RAG and Fine-Tuning are two approaches for adapting LLMs to specialized fields like agriculture. RAG combines the retrieval of relevant information with generative models to provide more accurate and contextually relevant responses. In contrast, Fine-Tuning involves adjusting an LLM's parameters on a specific dataset to tailor its outputs to particular needs or domains. The paper investigates these methods' trade-offs, considering factors like accuracy, resource requirements, and adaptability to dynamic agricultural data.

This study set out to evaluate how well large language models (LLMs) like LLama 2, GPT-3.5, and GPT-4 tackle complex agricultural issues, using Retrieval-Augmented Generation (RAG) and fine-tuning techniques.

It found that RAG excels in contexts where data is directly relevant, enhancing accuracy by utilizing data embeddings efficiently, albeit with potential verbosity in outputs. Fine-tuning, on the other hand, produces precise and concise responses, ideal for domain-specific learning like crop yield improvement or irrigation optimization, though it requires significant initial investment for model training.

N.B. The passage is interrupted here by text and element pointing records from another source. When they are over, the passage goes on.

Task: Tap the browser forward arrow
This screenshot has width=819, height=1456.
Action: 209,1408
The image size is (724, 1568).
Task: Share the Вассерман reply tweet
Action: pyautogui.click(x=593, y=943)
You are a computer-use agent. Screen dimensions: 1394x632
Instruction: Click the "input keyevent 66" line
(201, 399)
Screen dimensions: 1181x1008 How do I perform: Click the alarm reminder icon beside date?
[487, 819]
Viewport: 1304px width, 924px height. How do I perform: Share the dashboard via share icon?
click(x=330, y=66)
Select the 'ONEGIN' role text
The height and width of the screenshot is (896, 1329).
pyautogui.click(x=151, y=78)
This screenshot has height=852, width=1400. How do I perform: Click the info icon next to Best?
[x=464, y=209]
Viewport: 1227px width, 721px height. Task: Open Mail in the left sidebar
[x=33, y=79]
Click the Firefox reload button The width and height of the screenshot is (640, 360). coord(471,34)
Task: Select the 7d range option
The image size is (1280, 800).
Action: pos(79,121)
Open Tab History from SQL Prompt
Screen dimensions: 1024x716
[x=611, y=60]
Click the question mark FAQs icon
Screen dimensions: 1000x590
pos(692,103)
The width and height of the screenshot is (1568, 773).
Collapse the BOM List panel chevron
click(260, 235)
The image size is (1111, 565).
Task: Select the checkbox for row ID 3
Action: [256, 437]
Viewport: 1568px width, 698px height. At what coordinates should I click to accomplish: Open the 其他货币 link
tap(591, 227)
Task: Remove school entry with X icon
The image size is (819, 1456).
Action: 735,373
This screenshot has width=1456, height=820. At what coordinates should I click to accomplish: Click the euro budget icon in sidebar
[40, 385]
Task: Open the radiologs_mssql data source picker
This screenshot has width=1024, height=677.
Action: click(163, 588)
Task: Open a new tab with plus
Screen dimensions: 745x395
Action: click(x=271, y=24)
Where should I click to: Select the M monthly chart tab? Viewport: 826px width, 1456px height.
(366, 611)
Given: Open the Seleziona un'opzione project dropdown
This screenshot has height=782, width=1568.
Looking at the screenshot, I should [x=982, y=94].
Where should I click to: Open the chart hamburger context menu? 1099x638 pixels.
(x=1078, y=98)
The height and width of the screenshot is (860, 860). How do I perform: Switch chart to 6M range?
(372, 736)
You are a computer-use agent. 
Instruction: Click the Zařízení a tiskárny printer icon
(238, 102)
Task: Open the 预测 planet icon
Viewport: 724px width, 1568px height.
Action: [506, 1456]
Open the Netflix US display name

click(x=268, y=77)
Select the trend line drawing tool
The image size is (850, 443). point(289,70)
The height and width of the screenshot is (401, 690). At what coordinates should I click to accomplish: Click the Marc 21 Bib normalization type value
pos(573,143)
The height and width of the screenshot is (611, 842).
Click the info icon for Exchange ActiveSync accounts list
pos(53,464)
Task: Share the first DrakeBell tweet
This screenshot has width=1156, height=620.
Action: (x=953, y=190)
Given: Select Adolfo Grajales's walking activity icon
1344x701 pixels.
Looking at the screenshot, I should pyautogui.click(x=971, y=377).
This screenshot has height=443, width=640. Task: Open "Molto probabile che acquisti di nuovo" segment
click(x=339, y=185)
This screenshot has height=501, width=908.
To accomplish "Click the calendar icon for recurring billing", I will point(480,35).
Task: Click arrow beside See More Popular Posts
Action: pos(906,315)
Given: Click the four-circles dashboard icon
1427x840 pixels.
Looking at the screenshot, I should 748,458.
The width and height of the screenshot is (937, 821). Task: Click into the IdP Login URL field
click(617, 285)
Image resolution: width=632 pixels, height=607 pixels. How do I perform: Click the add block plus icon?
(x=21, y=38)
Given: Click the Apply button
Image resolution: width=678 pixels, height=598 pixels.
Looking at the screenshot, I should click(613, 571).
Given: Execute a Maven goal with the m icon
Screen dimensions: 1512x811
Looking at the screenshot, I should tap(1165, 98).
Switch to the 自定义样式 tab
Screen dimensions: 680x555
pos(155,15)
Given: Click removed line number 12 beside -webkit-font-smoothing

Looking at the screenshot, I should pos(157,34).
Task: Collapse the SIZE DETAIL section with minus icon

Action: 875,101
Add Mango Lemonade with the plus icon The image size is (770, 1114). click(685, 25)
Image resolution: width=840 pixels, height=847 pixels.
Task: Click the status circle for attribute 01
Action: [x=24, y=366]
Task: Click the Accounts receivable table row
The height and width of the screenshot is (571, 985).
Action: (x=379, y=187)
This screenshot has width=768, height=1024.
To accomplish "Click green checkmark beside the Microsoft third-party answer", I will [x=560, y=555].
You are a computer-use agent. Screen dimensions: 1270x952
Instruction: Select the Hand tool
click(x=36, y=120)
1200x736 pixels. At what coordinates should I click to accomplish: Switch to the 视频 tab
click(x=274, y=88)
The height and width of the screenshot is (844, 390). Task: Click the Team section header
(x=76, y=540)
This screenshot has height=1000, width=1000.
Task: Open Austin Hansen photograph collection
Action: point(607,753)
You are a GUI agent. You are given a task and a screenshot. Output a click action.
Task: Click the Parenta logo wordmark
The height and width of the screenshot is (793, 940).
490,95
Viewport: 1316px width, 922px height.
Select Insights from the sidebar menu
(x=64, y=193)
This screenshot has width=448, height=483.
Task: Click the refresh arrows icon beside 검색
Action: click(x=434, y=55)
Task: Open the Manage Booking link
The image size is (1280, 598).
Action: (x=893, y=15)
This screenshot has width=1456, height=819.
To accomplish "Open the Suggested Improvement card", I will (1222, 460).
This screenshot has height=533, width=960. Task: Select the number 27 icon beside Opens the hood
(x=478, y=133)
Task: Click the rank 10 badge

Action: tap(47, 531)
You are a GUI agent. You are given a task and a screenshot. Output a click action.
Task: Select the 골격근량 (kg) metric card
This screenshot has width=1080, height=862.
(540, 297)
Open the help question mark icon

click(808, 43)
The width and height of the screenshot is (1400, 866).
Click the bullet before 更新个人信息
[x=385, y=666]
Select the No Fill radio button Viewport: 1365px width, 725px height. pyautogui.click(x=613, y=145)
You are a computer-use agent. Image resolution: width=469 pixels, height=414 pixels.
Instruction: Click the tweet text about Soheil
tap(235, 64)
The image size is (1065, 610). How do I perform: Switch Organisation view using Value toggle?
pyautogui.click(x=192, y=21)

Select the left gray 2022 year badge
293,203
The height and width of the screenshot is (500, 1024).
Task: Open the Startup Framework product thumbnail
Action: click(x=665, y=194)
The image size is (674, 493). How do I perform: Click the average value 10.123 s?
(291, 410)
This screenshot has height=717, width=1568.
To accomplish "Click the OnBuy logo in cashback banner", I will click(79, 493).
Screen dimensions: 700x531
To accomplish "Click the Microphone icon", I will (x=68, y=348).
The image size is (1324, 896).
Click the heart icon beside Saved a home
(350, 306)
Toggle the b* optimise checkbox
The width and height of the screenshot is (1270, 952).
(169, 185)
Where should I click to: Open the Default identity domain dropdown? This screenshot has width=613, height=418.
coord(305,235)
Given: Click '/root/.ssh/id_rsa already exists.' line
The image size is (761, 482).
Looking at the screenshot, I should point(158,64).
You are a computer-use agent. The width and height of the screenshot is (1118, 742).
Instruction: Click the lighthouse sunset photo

​The process involved stages of data collection, analysis, and evaluation, concluding with insights into the transformative potential of LLMs in agriculture and beyond, emphasizing the need for industry-specific adaptations to maximize benefits.

​​Here's an executive summary outlining the high points:

1. Comparison of RAG and Fine-Tuning: The paper examines the benefits and drawbacks of using RAG and Fine-Tuning for incorporating proprietary and domain-specific data into LLMs, using agriculture as a case study.
   
2. Pipeline Proposal: A detailed pipeline for fine-tuning and RAG is proposed, highlighting the stages of data acquisition, PDF information extraction, question and answer generation, and evaluation, aimed at generating location-specific insights for farmers.
   
3. Performance Metrics: Metrics to assess the performance of RAG and Fine-Tuning stages are introduced, including accuracy improvements and the effectiveness of dataset generation in capturing geographic-specific knowledge.
   
4. Agricultural Dataset Study: An in-depth study on an agricultural dataset shows how LLMs can provide location-specific insights, demonstrating a significant increase in accuracy through fine-tuning and RAG.
   
5. Implications for AI in Agriculture: The findings highlight the potential of LLMs in revolutionizing agriculture by providing precise, geography-specific answers to farmers, suggesting a broader application of LLMs in various industries.
   

A key takeaway is the delineation of performance baselines for LLMs using either RAG or fine-tuning, illustrating the trade-offs between accuracy, verbosity, and cost. The study not only compares these methodologies but also pioneers a pipeline for applying them across industries, with a primary focus on agriculture, showing how they can create more efficient models from question and answer generation to tailored industry solutions.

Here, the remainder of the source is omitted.